How the Coronavirus Affected My “High School Experience”

Written by Nicholas Vetrisek

In early March, the coronavirus pandemic had begun to spread across America. There were still fewer than 1,000 cases in the country, so I thought it was all a massive overreaction. Everywhere you looked, places were shutting down.

Even though it’s a horrible thing to admit, I was hoping the crisis got slightly worse for one reason. The forced closure had happened in every school district except mine. If the entire crisis blew over and I was stuck at Madison High School the whole time while everyone else stayed home, I would not have been a very happy camper. My wish was answered, unfortunately a little too much.

As you can tell by the above paragraph, my time at school was not pleasant. Not because I was bullied (I wasn’t) or because I was unpopular (if I was, I didn’t notice), it was just simply the fact that I was spending more than 35 hours a week doing nothing that mattered.

I really tried to get something out of high school. Four sports (football, basketball, track, and wrestling), Academic League captain, orchestra, class-sponsored trip to Italy, some other club I was a part of that I forgot the name of, and so on. I did try, but the truth is that there was nothing for me to get out of high school. It felt like what we were doing was only there because some bureaucrat mandated it rather than it actually being necessary.

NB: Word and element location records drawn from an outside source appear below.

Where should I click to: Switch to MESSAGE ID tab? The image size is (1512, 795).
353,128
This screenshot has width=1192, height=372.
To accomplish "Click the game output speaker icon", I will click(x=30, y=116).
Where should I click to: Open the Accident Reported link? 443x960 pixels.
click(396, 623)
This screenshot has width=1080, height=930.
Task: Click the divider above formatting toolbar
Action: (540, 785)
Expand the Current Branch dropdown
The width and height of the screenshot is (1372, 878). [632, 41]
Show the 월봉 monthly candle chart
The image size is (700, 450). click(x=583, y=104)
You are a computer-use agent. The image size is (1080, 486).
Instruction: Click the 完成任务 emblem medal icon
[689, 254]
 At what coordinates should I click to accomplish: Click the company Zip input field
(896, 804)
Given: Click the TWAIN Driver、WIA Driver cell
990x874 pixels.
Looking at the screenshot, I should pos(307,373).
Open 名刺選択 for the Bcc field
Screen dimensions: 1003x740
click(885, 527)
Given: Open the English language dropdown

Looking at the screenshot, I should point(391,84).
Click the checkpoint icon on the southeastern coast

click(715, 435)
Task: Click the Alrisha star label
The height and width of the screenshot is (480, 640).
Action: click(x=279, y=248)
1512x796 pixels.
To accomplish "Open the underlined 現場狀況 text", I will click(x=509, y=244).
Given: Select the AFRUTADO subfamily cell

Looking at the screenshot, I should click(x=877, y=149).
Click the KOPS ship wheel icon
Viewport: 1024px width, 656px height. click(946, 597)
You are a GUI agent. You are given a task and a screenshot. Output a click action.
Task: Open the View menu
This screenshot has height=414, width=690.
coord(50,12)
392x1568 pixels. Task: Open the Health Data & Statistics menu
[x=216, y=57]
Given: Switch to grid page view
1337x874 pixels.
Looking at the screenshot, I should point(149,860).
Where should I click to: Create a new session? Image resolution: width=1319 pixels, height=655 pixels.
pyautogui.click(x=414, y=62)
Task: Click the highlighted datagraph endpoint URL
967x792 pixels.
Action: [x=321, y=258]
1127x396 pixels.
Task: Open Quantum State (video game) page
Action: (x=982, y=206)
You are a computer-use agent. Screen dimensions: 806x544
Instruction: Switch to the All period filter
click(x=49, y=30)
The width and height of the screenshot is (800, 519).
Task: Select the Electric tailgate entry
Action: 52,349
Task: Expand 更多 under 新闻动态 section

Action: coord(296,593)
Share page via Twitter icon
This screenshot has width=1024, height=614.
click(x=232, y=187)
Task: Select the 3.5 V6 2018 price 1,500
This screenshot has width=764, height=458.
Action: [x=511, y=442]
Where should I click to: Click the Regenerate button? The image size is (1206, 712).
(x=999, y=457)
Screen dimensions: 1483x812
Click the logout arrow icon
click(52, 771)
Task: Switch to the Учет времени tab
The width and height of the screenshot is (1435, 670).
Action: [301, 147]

Throughout my entire schooling, we must have run through the same U.S. and World History curriculum at least three times, and there still was nothing to learn. We know everything there is to know about Mansa Musa or Shay’s Rebellion, but everyone in my class would probably draw a complete blank if you asked them what the Federal Reserve was or why it mattered.

In addition to the fact that we weren’t learning anything and were simply regurgitating information, I got completely sick of the culture of using college as bait to scare the youth. I learned early that the system was rigged because I saw multiple people that did everything right with perfect grades throughout high school and more leadership positions than I can count failing to even enter the Ivy League when they should have been shoo-ins for Harvard or Yale. Many of these poor kids will stress day and night about getting into their dream school when—little do they know—the position is already filled. Harvard will have no trouble finding 2,000 prodigies, elite athletes, or children of politicians to admit.

Thankfully, I was fortunate enough to avoid this rat race. On a whim, I bought an audiobook: Bachelor Pad Economics. In the book, the author mentions leaving school early. I didn’t know that was possible. I thought about it and realized that there was simply no other way. I could not take one more year. I will take the California High School Proficiency Exam on June 20. It was supposed to be March 20, but the coronavirus had other plans.

I like this new plan. It allows me to leave high school early and focus on the things that really matter, like starting my business, getting my home inspector certification, and working towards real goals—not just writing meaningless essays like in school. Leaving high school, I’m not bitter about the time I spent there, even though I did not enjoy it. I just put it behind me and focus on the important business at hand—the stuff I really care about.